Shuttered buildings and abandoned storefronts line several streets by day. At night, the trickle of pedestrians sputters into a drip as the working day draws to a close and the city settles into a perpetually early slumber.
This is downtown Salt Lake City _ and, for the most part, always has been. Despite hype created by the city hosting the 2002 Winter Olympic and the promises of reinventing and demystifying the state for the rest of the world, life in the valley remains much the same _ full of Mormons, mountains and, many tourists say, not much else.
But the city is again aiming to revitalize itself, filling up vacant facades and courting more tourists with some success.
No one has taken as great an interest in that endeavor as The Church of Jesus Christ of Latter-day Saints, which is already the region’s largest landowner and counts the city as its international headquarters.
But for some people, who think Utah should shed its reputation as the Mormon capitol of the world, that’s exactly the problem.
On Wednesday, the church finalized the purchase of a 560,000-square foot office complex it intends to turn into a college campus for a business school and a new branch of Brigham Young University. It also plans to renovate the two downtown shopping malls it owns _ luring high-fashion tenants and adding housing to their blocks.
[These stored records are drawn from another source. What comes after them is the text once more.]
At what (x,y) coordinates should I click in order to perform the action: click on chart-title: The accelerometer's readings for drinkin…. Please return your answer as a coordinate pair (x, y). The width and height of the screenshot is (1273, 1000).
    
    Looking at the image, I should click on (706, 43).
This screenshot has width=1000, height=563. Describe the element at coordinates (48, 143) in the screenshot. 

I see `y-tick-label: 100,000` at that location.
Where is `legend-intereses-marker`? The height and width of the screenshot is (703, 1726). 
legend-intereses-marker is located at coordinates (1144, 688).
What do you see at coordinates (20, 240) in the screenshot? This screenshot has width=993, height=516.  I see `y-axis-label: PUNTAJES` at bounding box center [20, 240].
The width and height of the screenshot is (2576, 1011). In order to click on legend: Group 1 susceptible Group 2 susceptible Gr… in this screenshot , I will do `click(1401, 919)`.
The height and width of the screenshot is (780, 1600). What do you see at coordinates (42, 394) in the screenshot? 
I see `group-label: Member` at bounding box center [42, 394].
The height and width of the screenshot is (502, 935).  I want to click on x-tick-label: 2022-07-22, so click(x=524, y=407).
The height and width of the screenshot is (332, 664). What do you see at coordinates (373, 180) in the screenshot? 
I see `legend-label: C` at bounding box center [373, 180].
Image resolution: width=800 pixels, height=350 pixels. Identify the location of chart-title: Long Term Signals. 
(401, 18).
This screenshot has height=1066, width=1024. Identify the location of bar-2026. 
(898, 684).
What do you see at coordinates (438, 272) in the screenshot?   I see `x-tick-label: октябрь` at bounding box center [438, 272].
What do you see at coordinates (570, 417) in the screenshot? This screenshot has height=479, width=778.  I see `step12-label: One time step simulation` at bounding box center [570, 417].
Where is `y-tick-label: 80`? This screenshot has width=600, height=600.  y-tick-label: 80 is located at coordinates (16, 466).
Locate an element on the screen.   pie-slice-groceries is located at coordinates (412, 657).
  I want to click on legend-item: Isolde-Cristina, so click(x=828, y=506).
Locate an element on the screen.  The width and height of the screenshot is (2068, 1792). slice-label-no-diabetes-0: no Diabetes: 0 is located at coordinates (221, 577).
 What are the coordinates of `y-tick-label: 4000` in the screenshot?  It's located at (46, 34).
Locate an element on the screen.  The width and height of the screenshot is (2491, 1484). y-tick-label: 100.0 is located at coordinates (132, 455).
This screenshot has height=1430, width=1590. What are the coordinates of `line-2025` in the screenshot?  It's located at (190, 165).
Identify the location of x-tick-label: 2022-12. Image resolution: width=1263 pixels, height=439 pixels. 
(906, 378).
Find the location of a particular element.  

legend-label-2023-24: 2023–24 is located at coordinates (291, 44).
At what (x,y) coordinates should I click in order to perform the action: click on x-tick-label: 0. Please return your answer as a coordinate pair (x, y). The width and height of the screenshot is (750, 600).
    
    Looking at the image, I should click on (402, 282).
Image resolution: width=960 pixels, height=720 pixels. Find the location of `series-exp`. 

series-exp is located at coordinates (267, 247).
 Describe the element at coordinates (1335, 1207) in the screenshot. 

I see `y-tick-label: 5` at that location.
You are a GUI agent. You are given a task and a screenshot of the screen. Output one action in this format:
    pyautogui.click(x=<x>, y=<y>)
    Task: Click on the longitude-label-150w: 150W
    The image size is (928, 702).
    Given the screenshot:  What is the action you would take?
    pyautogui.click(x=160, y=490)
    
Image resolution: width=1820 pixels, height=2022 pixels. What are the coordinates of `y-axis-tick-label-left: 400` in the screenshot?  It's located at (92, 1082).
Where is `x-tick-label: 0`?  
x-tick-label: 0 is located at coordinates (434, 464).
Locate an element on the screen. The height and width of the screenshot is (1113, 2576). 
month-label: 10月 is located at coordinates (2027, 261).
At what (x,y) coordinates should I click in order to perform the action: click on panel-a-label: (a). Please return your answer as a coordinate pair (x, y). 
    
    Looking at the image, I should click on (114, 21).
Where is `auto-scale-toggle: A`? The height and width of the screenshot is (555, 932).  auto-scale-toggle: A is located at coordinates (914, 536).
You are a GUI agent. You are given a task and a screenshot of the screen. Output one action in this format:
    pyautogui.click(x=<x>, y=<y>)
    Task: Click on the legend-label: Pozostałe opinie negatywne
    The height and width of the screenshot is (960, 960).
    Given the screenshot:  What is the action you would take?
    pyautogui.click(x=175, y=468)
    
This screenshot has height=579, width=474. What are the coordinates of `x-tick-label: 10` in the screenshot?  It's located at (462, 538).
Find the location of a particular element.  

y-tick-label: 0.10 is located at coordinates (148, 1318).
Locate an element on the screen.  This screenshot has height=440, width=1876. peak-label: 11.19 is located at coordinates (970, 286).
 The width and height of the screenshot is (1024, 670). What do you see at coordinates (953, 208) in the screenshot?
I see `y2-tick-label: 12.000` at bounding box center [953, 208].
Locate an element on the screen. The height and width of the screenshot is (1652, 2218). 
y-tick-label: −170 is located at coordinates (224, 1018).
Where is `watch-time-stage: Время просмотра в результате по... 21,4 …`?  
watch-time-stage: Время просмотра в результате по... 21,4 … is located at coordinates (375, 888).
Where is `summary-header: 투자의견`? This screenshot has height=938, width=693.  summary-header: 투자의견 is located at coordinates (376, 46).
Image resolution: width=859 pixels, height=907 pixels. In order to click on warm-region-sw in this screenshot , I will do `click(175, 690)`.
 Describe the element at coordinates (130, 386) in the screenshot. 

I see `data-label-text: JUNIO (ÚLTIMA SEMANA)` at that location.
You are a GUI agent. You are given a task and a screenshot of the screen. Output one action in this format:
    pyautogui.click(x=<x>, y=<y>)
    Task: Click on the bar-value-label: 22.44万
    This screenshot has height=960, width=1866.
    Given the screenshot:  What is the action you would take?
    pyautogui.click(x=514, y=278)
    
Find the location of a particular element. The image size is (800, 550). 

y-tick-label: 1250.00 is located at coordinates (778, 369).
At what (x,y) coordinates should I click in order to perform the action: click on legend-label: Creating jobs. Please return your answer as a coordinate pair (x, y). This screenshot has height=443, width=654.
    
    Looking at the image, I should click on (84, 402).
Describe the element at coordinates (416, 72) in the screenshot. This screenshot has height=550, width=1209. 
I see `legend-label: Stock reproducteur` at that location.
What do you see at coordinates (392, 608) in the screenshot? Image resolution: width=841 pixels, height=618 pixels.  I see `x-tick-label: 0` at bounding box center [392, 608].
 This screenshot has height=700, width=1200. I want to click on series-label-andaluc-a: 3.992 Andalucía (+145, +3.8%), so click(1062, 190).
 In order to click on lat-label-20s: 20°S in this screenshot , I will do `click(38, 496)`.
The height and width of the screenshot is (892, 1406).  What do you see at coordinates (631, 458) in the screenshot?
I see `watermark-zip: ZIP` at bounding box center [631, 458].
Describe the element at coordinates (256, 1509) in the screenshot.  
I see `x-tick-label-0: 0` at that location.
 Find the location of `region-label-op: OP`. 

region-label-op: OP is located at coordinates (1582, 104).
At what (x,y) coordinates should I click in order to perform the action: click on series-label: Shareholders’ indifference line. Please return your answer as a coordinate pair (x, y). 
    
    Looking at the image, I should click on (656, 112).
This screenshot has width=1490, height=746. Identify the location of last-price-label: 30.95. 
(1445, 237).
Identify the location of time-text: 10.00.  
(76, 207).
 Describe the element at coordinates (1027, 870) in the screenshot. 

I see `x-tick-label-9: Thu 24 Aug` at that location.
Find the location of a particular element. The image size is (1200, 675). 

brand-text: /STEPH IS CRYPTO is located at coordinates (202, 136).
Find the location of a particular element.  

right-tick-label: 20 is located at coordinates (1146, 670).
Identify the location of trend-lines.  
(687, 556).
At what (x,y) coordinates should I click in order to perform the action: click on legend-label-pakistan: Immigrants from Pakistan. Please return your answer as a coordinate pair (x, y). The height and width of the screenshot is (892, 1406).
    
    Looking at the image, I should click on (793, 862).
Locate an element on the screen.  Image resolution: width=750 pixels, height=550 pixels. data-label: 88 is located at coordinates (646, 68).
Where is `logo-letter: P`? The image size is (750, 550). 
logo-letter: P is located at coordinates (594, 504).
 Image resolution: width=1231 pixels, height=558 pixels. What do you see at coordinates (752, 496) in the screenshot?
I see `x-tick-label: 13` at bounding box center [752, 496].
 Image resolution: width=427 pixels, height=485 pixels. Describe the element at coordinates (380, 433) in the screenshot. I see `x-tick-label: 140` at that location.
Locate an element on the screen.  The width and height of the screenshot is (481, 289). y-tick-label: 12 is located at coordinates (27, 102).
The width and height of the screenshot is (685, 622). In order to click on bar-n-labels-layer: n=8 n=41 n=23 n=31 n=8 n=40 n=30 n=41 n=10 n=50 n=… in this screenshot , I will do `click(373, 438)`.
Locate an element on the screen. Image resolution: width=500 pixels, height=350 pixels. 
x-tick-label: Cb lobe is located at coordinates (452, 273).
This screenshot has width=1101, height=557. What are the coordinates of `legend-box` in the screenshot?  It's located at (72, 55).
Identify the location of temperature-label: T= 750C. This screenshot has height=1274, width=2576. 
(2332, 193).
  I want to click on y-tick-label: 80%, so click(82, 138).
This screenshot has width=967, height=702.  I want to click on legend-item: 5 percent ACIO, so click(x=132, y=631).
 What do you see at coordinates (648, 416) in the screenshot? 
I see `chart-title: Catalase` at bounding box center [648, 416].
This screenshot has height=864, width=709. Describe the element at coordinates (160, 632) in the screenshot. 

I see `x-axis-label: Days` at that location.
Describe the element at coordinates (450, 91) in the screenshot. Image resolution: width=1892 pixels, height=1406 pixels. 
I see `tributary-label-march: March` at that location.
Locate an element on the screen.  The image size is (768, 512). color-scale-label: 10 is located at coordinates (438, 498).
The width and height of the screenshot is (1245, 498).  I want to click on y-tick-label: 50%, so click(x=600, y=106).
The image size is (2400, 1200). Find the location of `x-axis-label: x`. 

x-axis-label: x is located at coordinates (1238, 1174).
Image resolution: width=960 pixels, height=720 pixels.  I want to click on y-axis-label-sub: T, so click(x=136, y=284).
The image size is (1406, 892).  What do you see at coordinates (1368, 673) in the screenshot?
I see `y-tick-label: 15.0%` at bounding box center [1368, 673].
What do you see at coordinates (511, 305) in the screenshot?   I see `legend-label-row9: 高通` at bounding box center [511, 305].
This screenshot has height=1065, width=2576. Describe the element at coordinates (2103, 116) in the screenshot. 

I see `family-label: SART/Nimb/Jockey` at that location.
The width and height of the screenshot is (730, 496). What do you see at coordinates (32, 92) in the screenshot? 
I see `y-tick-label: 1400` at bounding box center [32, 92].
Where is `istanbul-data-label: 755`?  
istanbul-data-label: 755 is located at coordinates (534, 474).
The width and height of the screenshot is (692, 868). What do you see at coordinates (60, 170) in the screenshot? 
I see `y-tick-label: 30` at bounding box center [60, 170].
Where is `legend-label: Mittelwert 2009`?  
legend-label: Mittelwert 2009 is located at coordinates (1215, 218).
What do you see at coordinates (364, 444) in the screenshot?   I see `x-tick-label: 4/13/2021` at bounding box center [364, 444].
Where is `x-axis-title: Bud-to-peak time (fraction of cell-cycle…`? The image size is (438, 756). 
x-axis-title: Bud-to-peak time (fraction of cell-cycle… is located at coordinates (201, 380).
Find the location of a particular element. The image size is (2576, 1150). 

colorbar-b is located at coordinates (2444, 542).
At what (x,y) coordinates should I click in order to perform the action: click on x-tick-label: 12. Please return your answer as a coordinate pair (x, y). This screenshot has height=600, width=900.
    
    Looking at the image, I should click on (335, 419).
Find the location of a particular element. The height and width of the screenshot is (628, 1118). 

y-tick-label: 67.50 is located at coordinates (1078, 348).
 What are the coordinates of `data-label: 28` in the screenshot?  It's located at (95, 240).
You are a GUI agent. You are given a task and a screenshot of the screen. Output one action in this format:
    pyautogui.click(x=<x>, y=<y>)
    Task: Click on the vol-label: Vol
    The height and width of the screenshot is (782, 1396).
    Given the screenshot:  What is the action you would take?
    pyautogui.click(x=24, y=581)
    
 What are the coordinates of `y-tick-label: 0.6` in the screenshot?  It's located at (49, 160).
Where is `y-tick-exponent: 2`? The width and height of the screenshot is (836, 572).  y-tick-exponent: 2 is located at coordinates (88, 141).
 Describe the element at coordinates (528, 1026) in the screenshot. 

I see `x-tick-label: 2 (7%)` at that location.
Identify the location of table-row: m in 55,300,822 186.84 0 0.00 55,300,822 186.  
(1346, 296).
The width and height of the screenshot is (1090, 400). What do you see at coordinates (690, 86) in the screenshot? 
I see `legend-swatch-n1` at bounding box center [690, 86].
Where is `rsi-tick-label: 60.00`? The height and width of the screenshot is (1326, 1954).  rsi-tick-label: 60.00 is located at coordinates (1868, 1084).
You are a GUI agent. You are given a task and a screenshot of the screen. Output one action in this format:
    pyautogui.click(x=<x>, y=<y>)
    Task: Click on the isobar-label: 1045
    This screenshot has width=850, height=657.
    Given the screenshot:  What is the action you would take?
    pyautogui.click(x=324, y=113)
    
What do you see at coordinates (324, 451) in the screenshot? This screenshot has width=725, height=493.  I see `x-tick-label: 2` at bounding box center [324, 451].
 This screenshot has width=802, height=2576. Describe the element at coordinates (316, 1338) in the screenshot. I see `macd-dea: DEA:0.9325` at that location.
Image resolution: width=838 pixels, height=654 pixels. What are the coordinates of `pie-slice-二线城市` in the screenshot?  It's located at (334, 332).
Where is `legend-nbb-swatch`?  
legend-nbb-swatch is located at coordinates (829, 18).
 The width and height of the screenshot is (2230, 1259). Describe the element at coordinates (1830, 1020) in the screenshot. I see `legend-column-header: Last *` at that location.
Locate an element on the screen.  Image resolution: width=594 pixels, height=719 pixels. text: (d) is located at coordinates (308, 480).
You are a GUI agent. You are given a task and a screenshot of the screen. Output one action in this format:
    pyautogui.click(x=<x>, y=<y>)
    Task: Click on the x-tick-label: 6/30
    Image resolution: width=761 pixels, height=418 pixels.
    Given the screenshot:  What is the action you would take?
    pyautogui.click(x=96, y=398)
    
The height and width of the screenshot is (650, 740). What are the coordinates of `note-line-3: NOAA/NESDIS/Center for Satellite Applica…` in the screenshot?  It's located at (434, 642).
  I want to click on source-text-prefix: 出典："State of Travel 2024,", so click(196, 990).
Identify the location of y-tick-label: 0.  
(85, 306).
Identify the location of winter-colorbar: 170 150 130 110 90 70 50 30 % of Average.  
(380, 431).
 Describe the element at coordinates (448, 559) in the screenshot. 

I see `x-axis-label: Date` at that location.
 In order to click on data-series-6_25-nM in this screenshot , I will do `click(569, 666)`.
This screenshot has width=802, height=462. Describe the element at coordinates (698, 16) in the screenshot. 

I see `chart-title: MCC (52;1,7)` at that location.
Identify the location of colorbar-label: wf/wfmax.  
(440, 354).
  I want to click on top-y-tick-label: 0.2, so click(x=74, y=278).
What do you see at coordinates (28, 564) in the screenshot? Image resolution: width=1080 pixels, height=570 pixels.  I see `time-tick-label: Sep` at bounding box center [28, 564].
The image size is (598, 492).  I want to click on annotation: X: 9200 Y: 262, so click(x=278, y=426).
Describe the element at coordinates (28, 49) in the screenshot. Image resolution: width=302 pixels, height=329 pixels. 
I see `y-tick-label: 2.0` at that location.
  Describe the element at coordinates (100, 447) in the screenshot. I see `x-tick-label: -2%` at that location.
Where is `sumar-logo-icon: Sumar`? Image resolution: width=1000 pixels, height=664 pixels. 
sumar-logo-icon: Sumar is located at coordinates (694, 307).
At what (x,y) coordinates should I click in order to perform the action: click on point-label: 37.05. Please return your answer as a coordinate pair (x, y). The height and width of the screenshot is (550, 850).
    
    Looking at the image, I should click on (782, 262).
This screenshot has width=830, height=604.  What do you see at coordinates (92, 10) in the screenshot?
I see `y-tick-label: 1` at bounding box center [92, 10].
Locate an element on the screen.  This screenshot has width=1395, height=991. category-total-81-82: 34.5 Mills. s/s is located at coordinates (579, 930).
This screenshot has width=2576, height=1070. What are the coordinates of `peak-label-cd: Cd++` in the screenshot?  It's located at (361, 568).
“This development is absolutely critical to the social and economic development of the city center,” Bishop H. David Burton said while announcing the new college campus.
Typically, the church’s business ventures fall in line with its ultraconservative values, which reject things like alcohol, tobacco and caffeine.
Some of the church’s properties, including one of the shopping malls, aren’t open on Sundays because the faith believes that would interfere with worship.
Church officials have stressed that they would leave the area open to any visitor, regardless of religion.
But some critics _ led by Mayor Rocky Anderson, himself a Mormon, albeit nonpracticing _ say they’re concerned that the church expanding its property and business portfolios simply means pushing its beliefs onto the rest of the population.
The church is going to be an essential party in revitalizing the city, but Anderson has urged it not to homogenize the area with a strictly Mormon influence.
“I don’t expect to see night clubs sitting on property owned by the LDS church,” Anderson said. “But we do need to have a vibrant nightlife, and do need to provide choices.”
Potential problems with how new church developments might affect other businesses are numerous, because of rigorous regulations outlining what can be near a school or place of worship.
Salt Lake City has no particular “entertainment district,” in part because city law prohibits having more than two bars per block on the same street.
Anderson has tried to lift that restriction, and is lobbying for changes in state liquor laws _ which restrict the sale of drinks exceeding 4 percent alcohol volume to state-run stores and levy per-unit prices for full-strength beer, making a $12 six-pack common. Alcohol consumption in many establishments requires a membership.
Critics have long argued those laws discourage tourism and undercut the state’s skiing industry.
“It doesn’t make sense for millions of dollars in tourism ads to be spent, and then to greet them with incredibly obnoxious, abnormal liquor restrictions that no longer serve any purpose,” Anderson said.
Bill Leonard, professor of church history and dean of the Wake Forest University Divinity School, said other churches have similarly strong property holdings in regions with heavy membership, including the Catholic church in the Northeast and Southern Baptist Convention in the South.
Leonard said the decision to expand into business ventures creates a dilemma for those like the LDS church: risk letting the urban area wither, or invest and weather involvement in a nonspiritual venture perhaps contrary to the group’s mission.
“Unless you’re willing to build it as a witness and take a loss, and make it genuinely nonprofit, then you’re going to have to deal with these issues of how far you’re going to go in the economic world,” he said.
“The effort to renovate and reclaim urban areas may be very helpful to a community,” Leonard added. “But as one particular religious group does it, that might promote a kind of unofficial religious establishment that inhibits freedom of religion.”
That’s also the dilemma for city leaders like Anderson, who must at the same time pique the church’s investment interests and maintain a secular city attractive to outsiders.
“This doesn’t have anything at all to do with greater alcohol consumption,” he said, responding to a popular criticism from LDS faithful.
“It has to do with building identifiable districts appealing to tourists, and providing a more hospitable business environment for those looking to bring their businesses to Salt Lake City.”